GPUDirect seemingly failing along PIX routes but not SYS

RHEL 7.9
CUDA 11.3
Nvidia driver version 465.19.01

NVIDIA Corporation GV100GL [Tesla V100 SXM2 32GB]
Mellanox Technologies MT27700 Family [ConnectX-4]

I’m working on testing some server-to-server GPUDirect RDMA transfers. I’m sending data from the CPU on one server to a cudaMalloc()'d GPU pointer on a V100 in another server. I’m sending the data via Infiniband verbs via a Mellanox adapter on the receiving server.

Here’s the topology:

After our RDMA read blocks and completes, I launch a kernel to validate the data has arrived by computing a checksum.

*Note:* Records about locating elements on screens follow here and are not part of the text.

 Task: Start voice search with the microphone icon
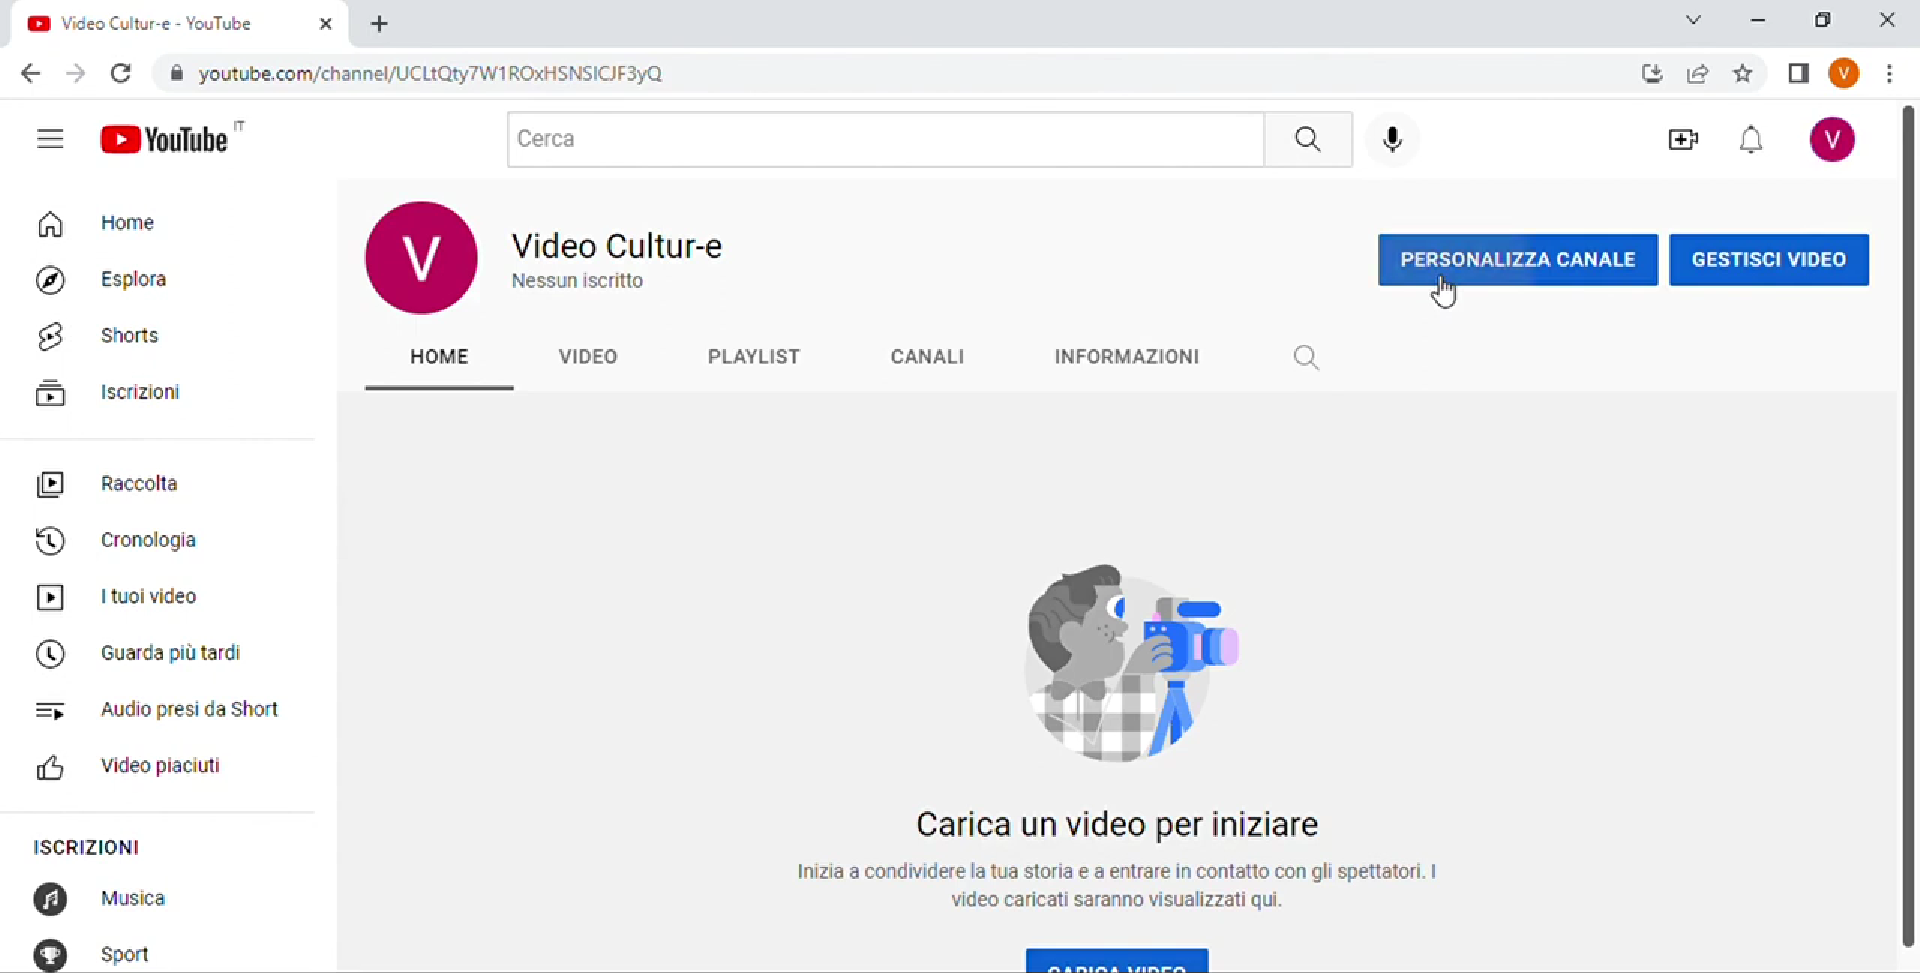pyautogui.click(x=1393, y=139)
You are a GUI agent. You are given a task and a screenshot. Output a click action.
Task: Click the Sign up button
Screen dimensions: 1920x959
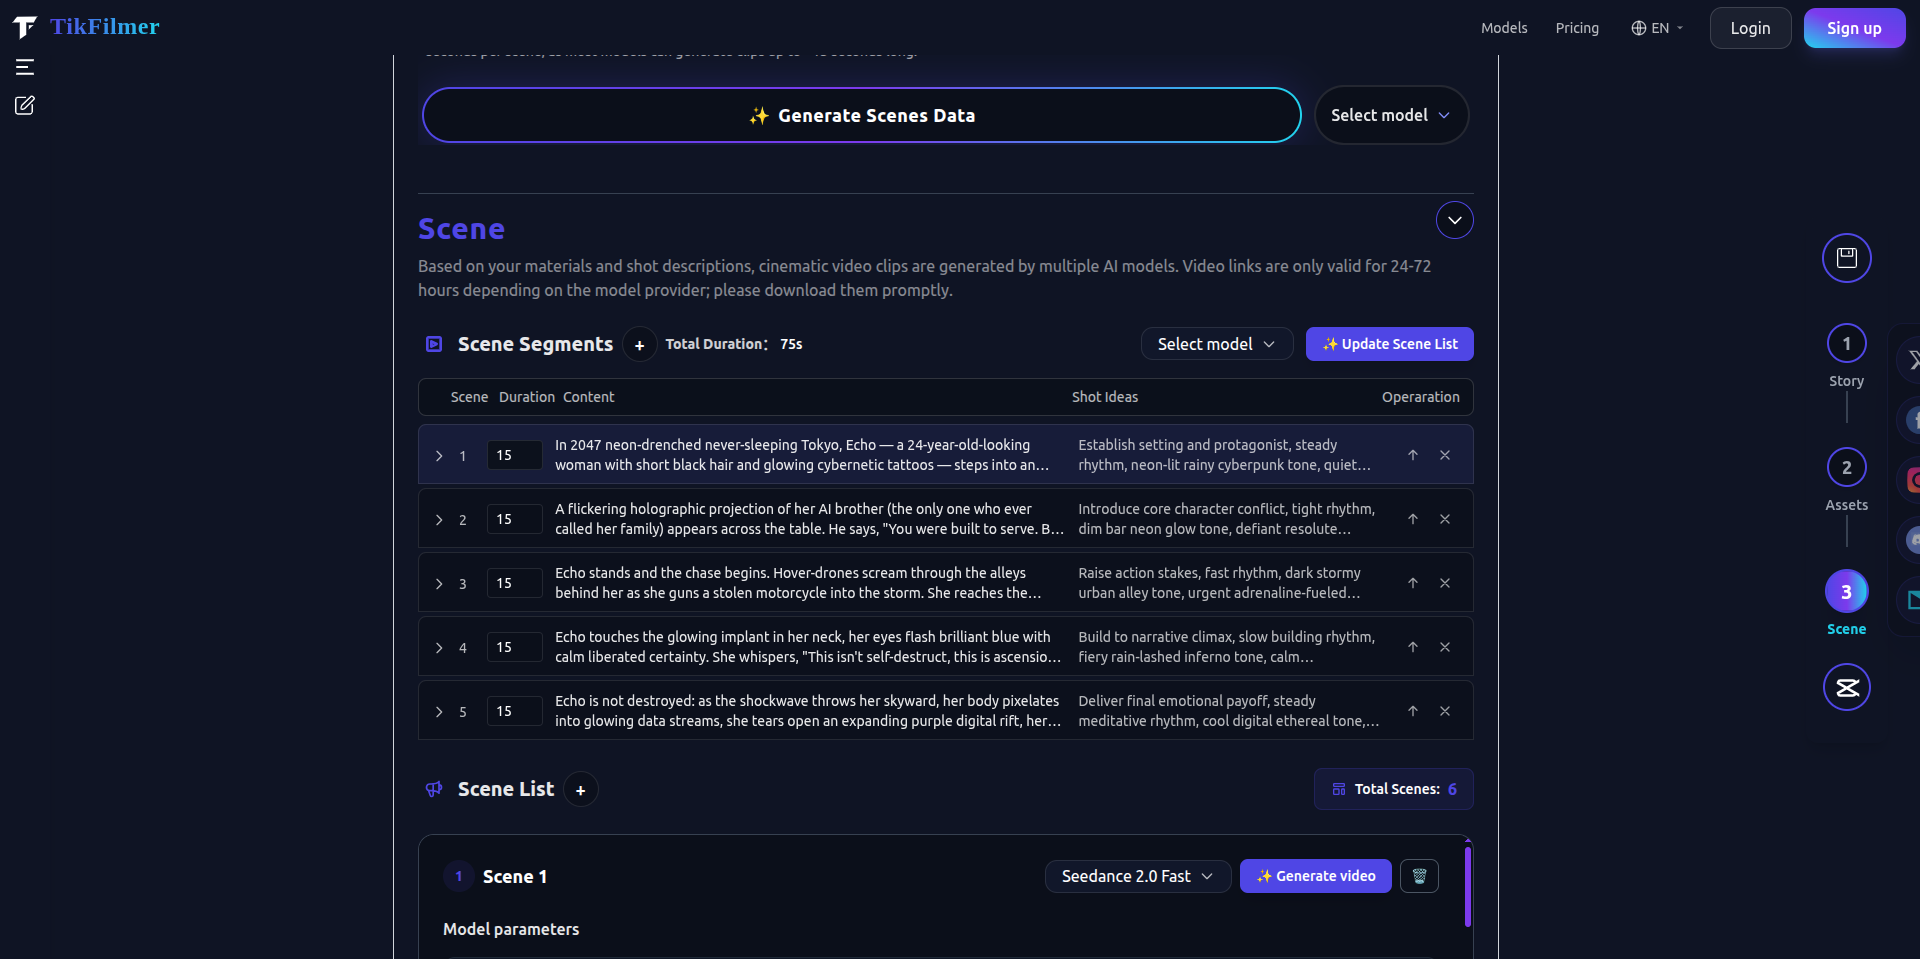tap(1853, 28)
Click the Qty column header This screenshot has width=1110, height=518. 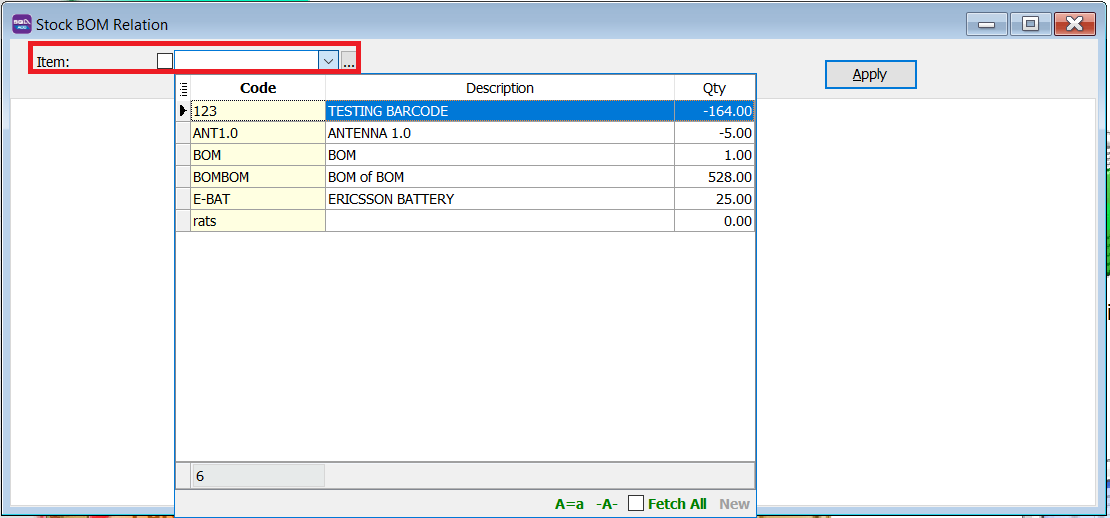pyautogui.click(x=714, y=88)
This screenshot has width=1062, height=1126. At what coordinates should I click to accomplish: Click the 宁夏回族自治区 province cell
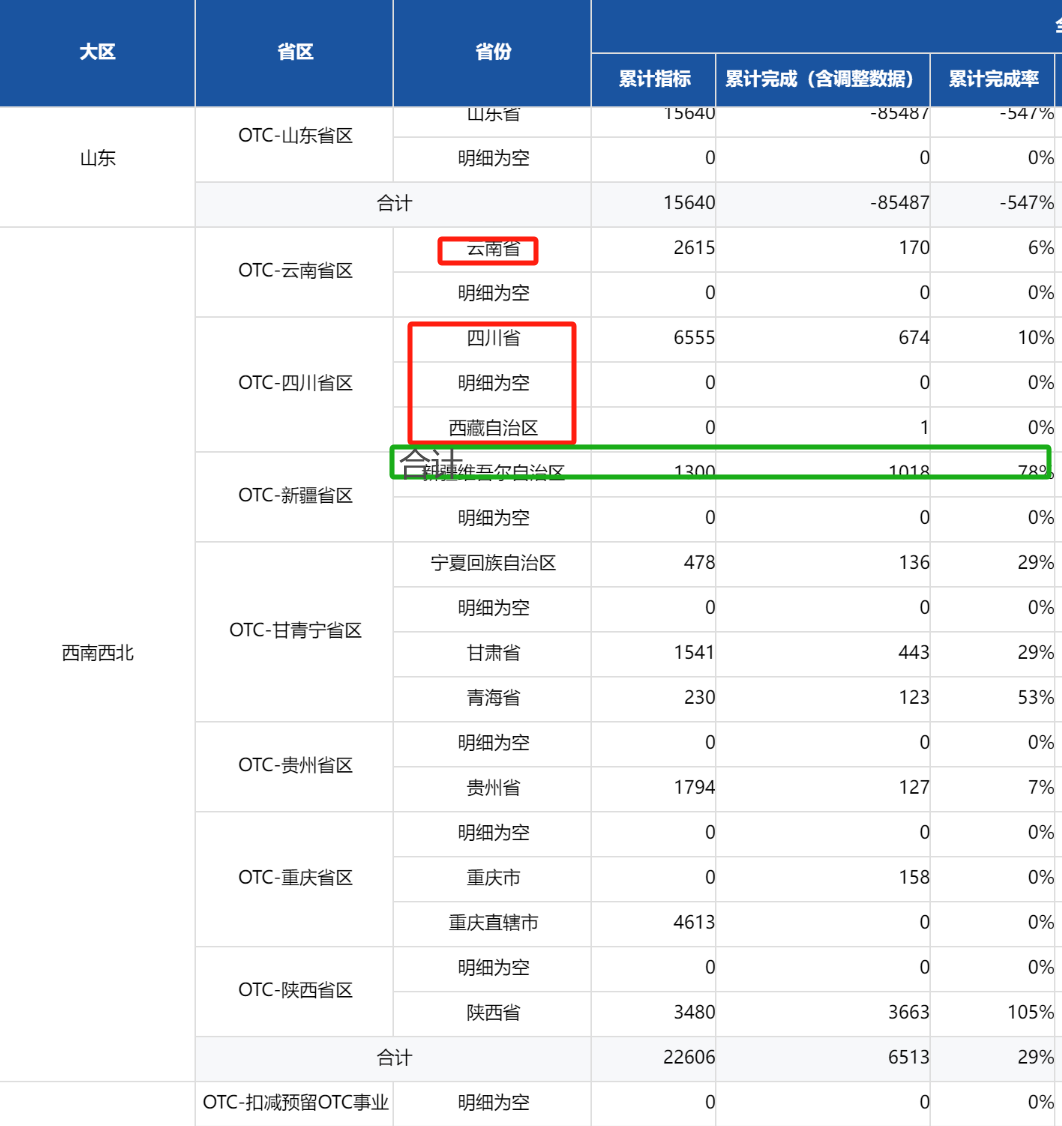[493, 563]
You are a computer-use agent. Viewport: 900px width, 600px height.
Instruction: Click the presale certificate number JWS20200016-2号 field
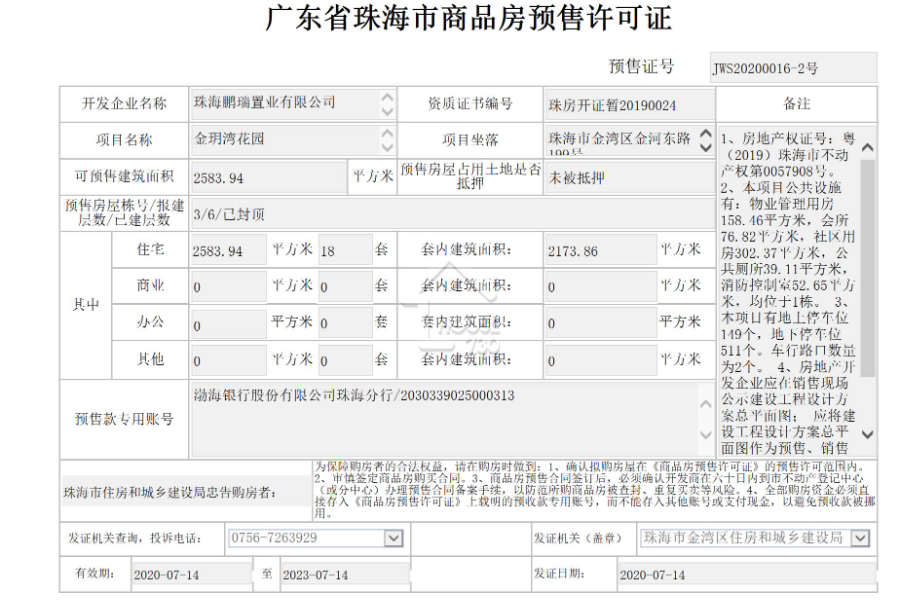coord(793,68)
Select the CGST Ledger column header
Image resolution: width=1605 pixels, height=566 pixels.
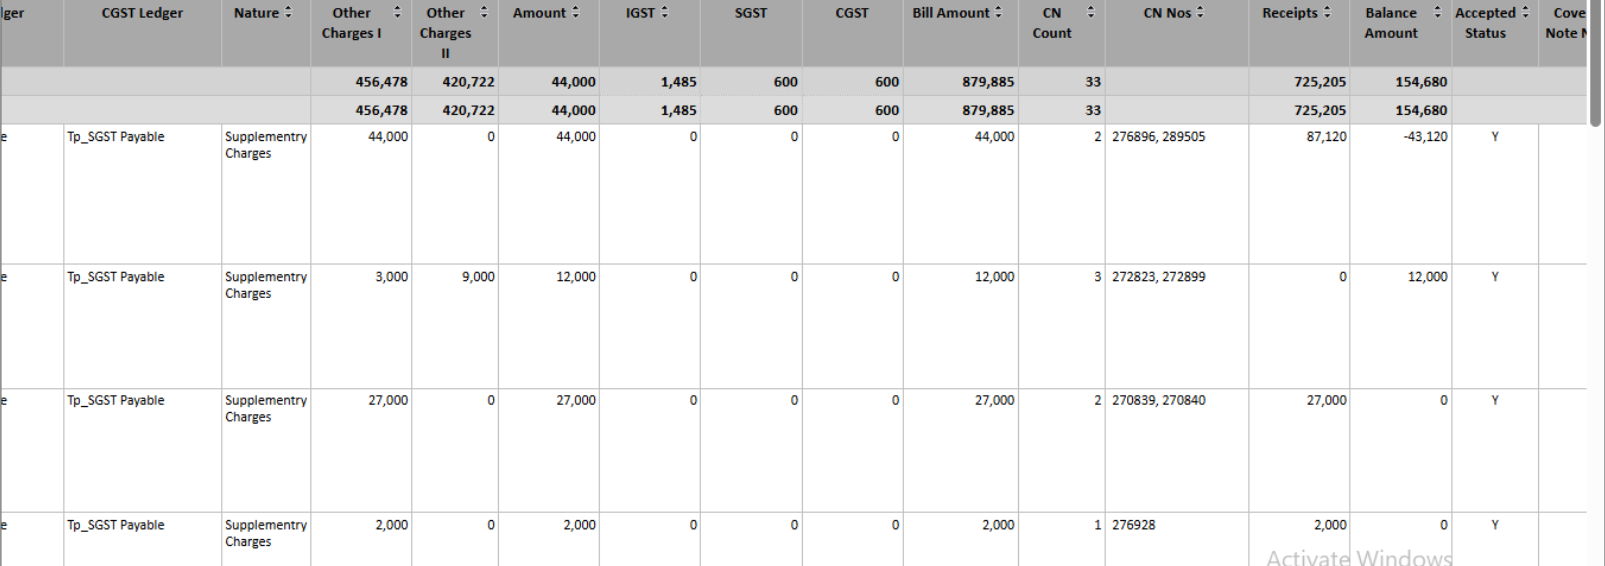(x=142, y=13)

For cases where we have a “SYS” connection between GPU and mlx_5* (mlx_52+GPU0, mlx_52+GPU1, mlx_50+GPU2, mlx_50+GPU3), this check is successful and we know the data has arrived. For the cases where we have a “PIX” connection (which should be the ideal case), no data appears to arrive even though I’m not observing any errors at any level. To me, this doesn’t make sense since “PIX” should indicate the NIC and GPU should have a very direct path each other.

Insight or ideas much appreciated. Thanks.

Bump – still actively scratching our collective heads.